Annie sembrò a disagio, ma non aprì bocca.

«Certo», risposi, indicando l’aquilone. «Altrimenti come farei a restituirtelo? Mi hai detto che è solo un prestito.»

«Magari conoscerai mio nonno. A parte la fissa per Gesù, è un tipo tosto.» Lanciò alla madre un’occhiata in tralice. «O almeno io penso che lo sia. In cantina tiene un fantastico plastico ferroviario.»

«Temo che non gli farebbe piacere vedermi, Mike. A momenti ficcavo tua mamma in un mare di guai.»

«Capirà che non è stata colpa tua. Non hai scelto tu di lavorare con quel tizio.» Il ragazzino aggrottò la fronte. Posò il tramezzino, prese un tovagliolo e ci tossì dentro. «Il signor Hardy sembrava una persona tanto gentile. Ci ha portato sulle giostre.»

Un sacco di ragazzine la pensavano allo stesso modo, mi dissi. «Non hai avuto uno strano… presentimento quando l’hai incontrato?»

Mike scosse il capo, continuando a tossire. «No. Mi è piaciuto subito. E credo che anch’io gli fossi simpatico.»

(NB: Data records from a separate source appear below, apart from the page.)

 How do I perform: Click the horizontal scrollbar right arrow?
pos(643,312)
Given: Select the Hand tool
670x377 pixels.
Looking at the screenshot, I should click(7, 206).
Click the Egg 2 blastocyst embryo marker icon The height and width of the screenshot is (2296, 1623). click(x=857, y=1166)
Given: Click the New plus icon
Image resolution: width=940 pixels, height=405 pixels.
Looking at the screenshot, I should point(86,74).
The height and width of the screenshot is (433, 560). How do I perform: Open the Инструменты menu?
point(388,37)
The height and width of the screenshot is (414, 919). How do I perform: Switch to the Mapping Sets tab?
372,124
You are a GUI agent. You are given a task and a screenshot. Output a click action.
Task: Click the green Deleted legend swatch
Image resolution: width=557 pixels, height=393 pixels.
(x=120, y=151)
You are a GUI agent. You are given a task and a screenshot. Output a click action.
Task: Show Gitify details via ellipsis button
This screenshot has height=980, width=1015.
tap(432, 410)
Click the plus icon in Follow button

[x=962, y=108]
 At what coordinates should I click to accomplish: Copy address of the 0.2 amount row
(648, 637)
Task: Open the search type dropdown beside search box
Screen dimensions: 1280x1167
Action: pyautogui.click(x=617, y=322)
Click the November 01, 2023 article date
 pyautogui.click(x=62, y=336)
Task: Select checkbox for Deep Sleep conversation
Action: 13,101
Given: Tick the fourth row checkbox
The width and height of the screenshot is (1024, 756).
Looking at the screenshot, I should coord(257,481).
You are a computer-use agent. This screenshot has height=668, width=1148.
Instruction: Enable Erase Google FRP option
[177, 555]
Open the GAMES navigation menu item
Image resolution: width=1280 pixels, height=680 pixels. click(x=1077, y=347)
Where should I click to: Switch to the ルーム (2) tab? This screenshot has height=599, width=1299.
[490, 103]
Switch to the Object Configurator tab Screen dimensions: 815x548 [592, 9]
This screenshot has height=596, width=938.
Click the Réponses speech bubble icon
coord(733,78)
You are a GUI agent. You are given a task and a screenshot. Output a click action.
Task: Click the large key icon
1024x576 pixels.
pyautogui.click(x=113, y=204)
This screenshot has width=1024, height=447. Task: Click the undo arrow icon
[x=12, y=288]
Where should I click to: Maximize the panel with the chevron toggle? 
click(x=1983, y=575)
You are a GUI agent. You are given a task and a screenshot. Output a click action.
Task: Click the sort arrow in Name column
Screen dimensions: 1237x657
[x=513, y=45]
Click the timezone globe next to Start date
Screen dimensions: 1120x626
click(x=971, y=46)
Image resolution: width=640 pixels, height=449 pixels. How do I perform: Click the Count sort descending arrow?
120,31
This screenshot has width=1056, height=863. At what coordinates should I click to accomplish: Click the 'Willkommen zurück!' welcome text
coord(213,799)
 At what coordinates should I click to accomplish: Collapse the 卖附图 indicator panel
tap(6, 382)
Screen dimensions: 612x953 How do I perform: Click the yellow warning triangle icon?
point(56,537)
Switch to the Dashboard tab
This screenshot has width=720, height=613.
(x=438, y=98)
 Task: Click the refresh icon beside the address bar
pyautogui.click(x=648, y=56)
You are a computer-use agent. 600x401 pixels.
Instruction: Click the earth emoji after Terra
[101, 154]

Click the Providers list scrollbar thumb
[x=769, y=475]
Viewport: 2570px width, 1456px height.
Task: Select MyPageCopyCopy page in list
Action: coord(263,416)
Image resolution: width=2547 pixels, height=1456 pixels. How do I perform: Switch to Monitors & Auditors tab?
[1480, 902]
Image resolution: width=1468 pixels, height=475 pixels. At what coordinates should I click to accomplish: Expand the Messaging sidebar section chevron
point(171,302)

Mi tornò in mente Lane sulla ruota, mentre dava a Mike del piccolo storpio.

Annie gli appoggiò una mano sul collo sottile come un grissino. «Certa gente non mostra mai il suo vero volto, tesoro. A volte capisci che indossa una maschera, ma non sempre. Anche le persone capaci di particolari intuizioni rischiano di restare ingannate.»

Ero venuto per pranzo, per accompagnarli all’aeroporto e salutarli, ma esisteva anche un altro motivo. «Ho bisogno di farti una domanda, Mike. Riguarda il fantasma che ti ha svegliato, avvisandoti che mi trovavo al parco in pericolo di vita. Tutto a posto? Ti ha messo a disagio?»

«No, ma non è come in TV. Non ho visto nessuna sagoma trasparente che galleggiava nell’aria ululando. Ho alzato la testa e lo spettro era lì, seduto sul mio letto quasi fosse di carne e ossa.»

«Perché non cambiate argomento?» intervenne Annie. «Forse lui non si spaventa ma io sì.»

«Un’ultima domanda e poi lascio perdere.»

«D’accordo.» Iniziò a sparecchiare.

Martedì avevamo portato Mike a Joyland. All’alba del mercoledì, Annie aveva sparato a Lane sulla Ruota del Sud, ponendo fine alla sua esistenza e salvandomi la pelle. Avevamo passato la giornata sfuggendo ai cronisti e venendo interrogati dalla polizia. Poi, giovedì pomeriggio Fred Dean era venuto a trovarmi, e la sua visita non aveva niente a che spartire con la morte di Hardy.